● Your goal
In the listing below, find the line with "Show slices and" and the line with "Task: Open list". Repeat those two lines and all lines between them exactly.

-- Exercise material follows --

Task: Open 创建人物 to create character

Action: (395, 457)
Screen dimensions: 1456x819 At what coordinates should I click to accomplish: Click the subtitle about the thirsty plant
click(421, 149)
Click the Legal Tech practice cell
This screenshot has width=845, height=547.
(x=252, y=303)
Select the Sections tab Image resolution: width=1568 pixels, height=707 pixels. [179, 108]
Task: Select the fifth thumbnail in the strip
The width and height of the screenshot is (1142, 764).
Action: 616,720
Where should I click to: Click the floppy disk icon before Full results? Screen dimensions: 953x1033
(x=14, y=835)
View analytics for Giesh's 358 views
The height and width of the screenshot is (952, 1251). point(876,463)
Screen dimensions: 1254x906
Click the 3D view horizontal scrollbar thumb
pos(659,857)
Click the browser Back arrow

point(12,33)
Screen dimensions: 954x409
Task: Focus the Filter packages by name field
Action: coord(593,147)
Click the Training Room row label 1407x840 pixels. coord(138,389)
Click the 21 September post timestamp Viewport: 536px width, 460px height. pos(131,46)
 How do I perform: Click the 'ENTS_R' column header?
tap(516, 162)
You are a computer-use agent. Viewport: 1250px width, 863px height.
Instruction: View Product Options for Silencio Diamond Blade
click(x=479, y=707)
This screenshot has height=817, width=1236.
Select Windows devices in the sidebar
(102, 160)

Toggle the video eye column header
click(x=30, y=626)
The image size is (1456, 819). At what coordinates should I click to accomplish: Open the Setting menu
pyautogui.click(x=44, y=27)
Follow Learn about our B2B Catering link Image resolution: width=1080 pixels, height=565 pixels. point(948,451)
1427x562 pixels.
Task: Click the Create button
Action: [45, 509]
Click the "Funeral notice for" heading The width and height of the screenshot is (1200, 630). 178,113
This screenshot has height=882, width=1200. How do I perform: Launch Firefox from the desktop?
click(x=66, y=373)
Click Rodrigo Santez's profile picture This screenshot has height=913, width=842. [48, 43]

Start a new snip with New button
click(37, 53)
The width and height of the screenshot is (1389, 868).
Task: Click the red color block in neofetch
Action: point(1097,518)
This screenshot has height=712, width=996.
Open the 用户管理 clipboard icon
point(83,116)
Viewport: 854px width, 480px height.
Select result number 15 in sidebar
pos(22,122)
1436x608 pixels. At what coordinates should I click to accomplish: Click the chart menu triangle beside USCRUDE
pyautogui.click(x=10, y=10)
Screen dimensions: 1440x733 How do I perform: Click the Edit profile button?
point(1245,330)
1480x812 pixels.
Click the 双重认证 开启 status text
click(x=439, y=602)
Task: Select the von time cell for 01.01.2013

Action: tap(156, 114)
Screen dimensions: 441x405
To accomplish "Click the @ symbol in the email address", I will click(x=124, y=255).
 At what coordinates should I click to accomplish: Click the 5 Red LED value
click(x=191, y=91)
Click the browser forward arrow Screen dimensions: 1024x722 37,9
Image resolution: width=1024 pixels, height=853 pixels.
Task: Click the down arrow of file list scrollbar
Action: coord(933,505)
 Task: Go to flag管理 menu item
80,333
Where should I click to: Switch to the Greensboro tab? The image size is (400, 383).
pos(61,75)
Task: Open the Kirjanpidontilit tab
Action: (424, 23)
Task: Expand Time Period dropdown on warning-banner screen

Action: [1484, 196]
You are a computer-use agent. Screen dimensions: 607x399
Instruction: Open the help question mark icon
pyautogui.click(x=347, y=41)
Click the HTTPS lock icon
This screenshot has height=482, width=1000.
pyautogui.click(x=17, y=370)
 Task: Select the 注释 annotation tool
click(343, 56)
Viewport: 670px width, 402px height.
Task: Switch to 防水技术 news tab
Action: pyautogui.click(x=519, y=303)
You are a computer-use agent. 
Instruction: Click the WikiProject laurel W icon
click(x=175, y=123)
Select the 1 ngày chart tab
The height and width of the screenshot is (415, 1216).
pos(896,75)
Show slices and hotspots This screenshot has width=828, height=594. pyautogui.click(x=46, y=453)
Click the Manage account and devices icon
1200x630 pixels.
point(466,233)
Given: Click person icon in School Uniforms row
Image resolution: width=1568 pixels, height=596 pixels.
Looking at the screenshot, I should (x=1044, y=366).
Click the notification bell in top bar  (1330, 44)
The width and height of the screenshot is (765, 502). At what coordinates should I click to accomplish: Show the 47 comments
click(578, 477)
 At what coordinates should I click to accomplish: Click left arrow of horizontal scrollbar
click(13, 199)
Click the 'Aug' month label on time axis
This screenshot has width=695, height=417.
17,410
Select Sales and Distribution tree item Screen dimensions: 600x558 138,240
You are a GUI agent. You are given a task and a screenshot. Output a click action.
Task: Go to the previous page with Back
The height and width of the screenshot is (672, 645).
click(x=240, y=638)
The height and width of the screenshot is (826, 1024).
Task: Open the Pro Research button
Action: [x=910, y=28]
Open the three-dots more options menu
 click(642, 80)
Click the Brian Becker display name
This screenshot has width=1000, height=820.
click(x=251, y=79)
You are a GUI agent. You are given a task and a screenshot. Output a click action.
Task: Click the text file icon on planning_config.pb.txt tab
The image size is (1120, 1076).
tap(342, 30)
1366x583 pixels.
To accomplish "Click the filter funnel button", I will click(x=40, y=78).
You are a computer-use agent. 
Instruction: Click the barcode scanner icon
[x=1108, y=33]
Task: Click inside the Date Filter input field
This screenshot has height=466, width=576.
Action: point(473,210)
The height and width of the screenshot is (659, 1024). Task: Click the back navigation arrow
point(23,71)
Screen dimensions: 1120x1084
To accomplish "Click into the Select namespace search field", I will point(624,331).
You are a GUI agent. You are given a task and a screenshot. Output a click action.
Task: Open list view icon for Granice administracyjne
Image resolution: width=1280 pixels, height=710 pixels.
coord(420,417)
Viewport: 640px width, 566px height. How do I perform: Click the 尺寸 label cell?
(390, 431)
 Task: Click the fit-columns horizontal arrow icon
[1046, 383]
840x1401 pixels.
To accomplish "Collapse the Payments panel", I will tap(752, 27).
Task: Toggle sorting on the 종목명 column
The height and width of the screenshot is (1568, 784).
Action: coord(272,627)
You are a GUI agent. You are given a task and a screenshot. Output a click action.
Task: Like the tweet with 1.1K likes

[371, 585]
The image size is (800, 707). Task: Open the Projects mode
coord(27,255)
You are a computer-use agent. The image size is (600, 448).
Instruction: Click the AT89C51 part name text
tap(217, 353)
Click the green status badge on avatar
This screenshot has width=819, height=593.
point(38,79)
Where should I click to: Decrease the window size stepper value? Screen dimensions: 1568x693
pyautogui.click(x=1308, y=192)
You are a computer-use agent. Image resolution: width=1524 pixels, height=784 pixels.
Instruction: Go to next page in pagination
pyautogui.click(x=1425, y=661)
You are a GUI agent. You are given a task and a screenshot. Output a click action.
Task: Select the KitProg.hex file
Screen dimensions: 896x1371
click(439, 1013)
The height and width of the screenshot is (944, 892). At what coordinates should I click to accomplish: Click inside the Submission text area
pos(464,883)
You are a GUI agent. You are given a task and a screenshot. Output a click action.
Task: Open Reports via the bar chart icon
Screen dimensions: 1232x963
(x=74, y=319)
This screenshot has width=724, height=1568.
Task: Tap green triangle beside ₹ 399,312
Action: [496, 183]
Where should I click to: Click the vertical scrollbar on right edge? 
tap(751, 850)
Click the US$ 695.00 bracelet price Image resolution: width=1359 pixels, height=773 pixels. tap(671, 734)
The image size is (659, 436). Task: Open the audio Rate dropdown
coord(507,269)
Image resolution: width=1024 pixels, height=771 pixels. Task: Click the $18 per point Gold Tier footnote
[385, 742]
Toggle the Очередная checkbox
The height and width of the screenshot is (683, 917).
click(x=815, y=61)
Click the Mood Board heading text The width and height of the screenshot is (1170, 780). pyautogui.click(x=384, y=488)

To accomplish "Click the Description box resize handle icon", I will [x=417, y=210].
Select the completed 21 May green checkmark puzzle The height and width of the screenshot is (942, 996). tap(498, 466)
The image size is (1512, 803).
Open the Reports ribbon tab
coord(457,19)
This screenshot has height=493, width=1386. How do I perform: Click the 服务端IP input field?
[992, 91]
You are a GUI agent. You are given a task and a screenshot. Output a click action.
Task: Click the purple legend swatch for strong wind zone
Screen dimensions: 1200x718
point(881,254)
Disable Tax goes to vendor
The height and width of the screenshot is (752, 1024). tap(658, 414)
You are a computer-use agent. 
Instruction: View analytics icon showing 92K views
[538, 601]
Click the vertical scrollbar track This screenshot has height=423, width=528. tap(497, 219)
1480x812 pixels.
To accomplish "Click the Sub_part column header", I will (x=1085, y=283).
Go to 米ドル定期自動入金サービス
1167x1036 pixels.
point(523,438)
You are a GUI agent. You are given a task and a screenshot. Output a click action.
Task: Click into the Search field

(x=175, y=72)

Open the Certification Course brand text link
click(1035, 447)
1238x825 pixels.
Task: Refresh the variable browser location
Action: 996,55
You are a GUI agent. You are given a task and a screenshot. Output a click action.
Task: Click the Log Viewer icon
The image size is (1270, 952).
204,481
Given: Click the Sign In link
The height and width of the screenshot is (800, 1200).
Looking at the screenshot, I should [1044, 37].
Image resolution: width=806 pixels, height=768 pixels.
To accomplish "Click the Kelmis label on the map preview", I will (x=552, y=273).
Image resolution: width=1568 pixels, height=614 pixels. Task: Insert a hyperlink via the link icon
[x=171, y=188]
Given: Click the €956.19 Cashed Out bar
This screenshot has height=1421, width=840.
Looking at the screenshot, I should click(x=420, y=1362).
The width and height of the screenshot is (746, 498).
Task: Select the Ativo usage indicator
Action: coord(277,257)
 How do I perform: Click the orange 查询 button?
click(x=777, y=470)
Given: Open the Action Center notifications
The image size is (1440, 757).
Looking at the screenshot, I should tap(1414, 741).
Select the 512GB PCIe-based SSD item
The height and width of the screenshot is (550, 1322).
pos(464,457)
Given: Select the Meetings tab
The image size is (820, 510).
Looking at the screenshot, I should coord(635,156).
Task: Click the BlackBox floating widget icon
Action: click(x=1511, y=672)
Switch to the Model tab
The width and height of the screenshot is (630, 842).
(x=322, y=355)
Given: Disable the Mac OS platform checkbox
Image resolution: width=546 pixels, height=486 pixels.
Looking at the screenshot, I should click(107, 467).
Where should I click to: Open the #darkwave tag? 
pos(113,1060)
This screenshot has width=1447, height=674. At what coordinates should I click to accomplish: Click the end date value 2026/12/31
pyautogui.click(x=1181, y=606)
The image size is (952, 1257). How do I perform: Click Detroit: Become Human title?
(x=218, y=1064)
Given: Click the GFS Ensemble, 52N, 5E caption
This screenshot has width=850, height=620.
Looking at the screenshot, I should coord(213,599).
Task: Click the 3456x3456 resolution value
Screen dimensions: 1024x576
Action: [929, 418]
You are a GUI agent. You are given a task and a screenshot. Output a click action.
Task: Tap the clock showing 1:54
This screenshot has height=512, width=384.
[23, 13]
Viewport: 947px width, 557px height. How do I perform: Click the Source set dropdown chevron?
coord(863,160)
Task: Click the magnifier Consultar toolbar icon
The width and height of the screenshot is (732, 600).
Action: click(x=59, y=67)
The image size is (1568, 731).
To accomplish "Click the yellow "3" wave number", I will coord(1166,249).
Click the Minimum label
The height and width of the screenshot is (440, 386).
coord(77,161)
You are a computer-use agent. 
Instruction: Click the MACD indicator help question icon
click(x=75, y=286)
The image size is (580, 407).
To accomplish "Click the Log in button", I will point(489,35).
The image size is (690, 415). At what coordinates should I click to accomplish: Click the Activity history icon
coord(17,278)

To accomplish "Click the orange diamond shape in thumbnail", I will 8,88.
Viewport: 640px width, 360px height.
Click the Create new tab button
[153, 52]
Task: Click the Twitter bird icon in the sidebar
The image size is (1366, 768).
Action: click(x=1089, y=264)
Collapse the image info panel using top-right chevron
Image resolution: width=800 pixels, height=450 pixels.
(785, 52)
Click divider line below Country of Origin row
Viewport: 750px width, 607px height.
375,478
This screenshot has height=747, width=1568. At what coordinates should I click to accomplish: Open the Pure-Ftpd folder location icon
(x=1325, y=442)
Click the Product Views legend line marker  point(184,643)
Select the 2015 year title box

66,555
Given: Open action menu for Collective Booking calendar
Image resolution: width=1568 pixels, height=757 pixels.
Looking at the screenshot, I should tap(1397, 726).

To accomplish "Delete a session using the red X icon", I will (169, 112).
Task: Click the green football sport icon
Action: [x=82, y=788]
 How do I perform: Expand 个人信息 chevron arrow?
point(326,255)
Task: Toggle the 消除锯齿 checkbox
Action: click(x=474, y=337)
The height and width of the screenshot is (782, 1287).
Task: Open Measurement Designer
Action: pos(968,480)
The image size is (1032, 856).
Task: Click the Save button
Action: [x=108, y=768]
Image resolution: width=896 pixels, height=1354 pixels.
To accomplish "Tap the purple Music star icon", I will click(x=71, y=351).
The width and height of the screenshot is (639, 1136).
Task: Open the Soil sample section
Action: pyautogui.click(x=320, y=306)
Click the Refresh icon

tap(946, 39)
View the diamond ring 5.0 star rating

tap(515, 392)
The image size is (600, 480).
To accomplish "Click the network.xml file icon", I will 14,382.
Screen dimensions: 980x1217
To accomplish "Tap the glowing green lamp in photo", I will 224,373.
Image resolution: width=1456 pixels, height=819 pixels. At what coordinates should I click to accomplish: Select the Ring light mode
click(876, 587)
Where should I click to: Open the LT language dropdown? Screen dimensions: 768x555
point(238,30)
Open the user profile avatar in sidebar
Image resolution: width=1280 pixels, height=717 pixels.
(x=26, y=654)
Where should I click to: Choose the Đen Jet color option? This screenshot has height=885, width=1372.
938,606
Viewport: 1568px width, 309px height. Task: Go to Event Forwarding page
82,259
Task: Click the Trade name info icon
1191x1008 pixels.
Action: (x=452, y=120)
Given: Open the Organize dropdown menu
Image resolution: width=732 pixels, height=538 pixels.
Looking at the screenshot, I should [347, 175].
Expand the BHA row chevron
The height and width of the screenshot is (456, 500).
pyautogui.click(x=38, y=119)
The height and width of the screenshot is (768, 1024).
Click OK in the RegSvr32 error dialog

-- Exercise material concluded --

● Your solution
Show slices and hotspots This screenshot has width=828, height=594. pyautogui.click(x=46, y=453)
Click the Manage account and devices icon
1200x630 pixels.
point(466,233)
Given: Click person icon in School Uniforms row
Image resolution: width=1568 pixels, height=596 pixels.
Looking at the screenshot, I should (x=1044, y=366).
Click the notification bell in top bar  (1330, 44)
The width and height of the screenshot is (765, 502). At what coordinates should I click to accomplish: Show the 47 comments
click(578, 477)
 At what coordinates should I click to accomplish: Click left arrow of horizontal scrollbar
click(13, 199)
Click the 'Aug' month label on time axis
This screenshot has width=695, height=417.
17,410
Select Sales and Distribution tree item Screen dimensions: 600x558 138,240
You are a GUI agent. You are given a task and a screenshot. Output a click action.
Task: Go to the previous page with Back
The height and width of the screenshot is (672, 645).
click(x=240, y=638)
The height and width of the screenshot is (826, 1024).
Task: Open the Pro Research button
Action: [x=910, y=28]
Open the three-dots more options menu
 click(642, 80)
Click the Brian Becker display name
This screenshot has width=1000, height=820.
click(x=251, y=79)
You are a GUI agent. You are given a task and a screenshot. Output a click action.
Task: Click the text file icon on planning_config.pb.txt tab
The image size is (1120, 1076).
tap(342, 30)
1366x583 pixels.
To accomplish "Click the filter funnel button", I will click(x=40, y=78).
You are a computer-use agent. 
Instruction: Click the barcode scanner icon
[x=1108, y=33]
Task: Click inside the Date Filter input field
This screenshot has height=466, width=576.
Action: point(473,210)
The height and width of the screenshot is (659, 1024). Task: Click the back navigation arrow
point(23,71)
Screen dimensions: 1120x1084
To accomplish "Click into the Select namespace search field", I will point(624,331).
You are a GUI agent. You are given a task and a screenshot. Output a click action.
Task: Open list view icon for Granice administracyjne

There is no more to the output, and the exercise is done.